Von Alfred Ohswald am 02.09.2009

  Der stattliche und wohlbeleibte Inspektor Joseph Maria Nechyba sorgt für Ordnung in seinem Revier, während er seinem ungeliebten Untertanen Pospischil die Schreibarbeit erledigen lässt. Kleine Diebereien und Betrügereinen und ab und zu vielleicht eine etwas handfestere Auseinandersetzung sind sein tägliches Brot. Auch der Horoskopverkäufer Stanislaus Gotthelf, genannt Stani schlägt sich am Naschmarkt mit seinem abgerichteten Papagei durchs Leben, dabei unentwegt hinter den Frauenröcken her.

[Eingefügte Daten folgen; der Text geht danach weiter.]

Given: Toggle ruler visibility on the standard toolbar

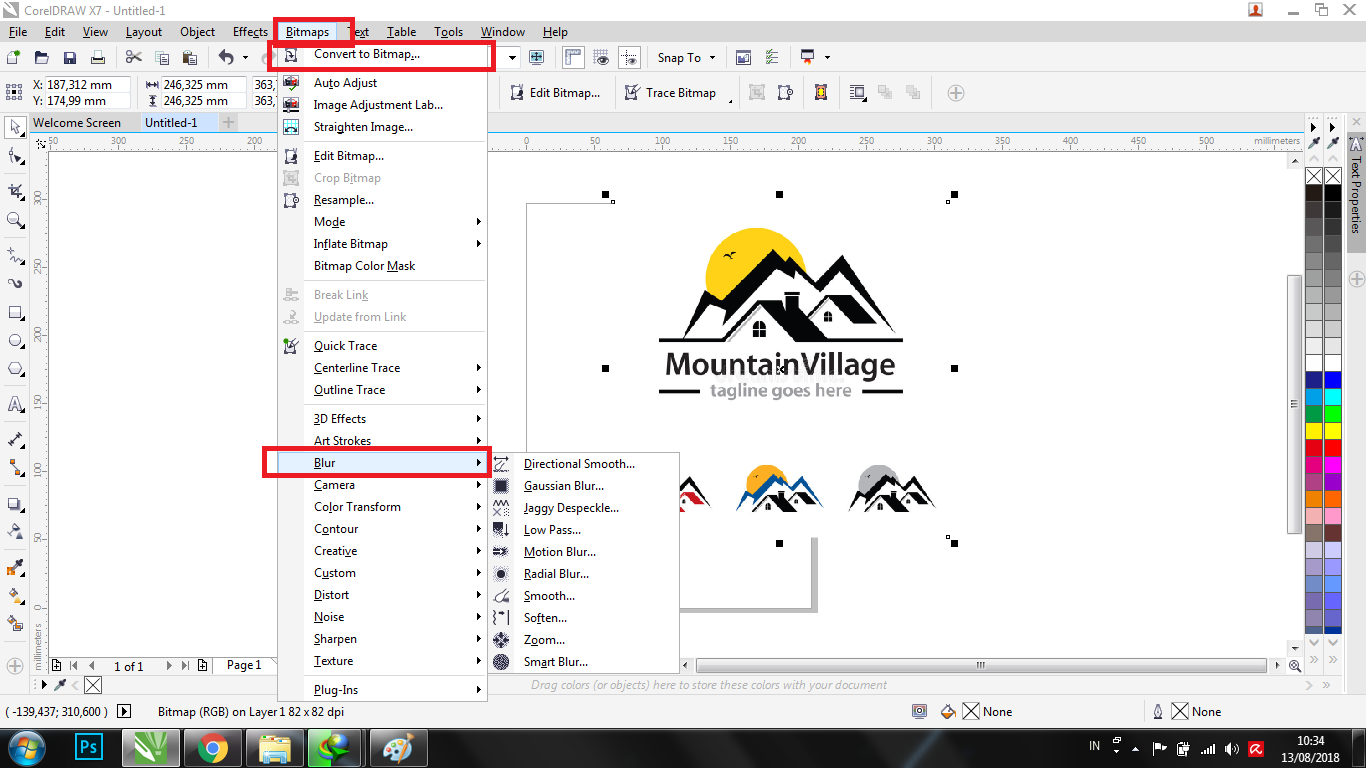Looking at the screenshot, I should click(573, 57).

  Ein Mord an einer jungen, recht lebenslustigen Adligen ändert die Situation völlig. Erst recht, als auch noch ein Dienstmädchen umgebracht wird. Jetzt bringt sein Erfolg bei den Frauen Stani in Teufels Küche und ins Visier Nechybas.
 
  Autor Loibelsberger siedelt seinen Krimi in der Blütezeit Wiens vor dem 1. Weltkrieg an, als es noch Hauptstadt des habsburgischen Vielvölkerstaats war. Seine recht originelle Hauptfigur Nechyba bleibt zwar die meiste Zeit seltsam auf Distanz zum Leser, was der geradezu archetypische aber weitgehend wettmacht. Besonderes Augenmerk erfährt hier die altwiener Küche, deren Geheimnise immer eingeflochten werden, wenn dies irgenwie möglich ist.

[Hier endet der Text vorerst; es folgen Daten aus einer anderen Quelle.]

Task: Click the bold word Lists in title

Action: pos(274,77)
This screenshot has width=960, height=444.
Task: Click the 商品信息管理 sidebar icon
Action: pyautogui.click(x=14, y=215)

  Der Krimi selbst ist recht konventionell und auch der Täter lässt sich relativ bald mangels Alternativen erraten. Der Topos des Romans ist vielmehr das Leben im alten Wien, der Krimi ist dabei bestenfalls Krücke. Natürlich kommen auch reichlich Dialektausdrücke vor, die zum Teil selbst viele Österreicher nicht verstehen werden. Aber sie sind überall mit Fußnoten und auch in einem extra Anhang erklärt. Ein gelungenes Debüt.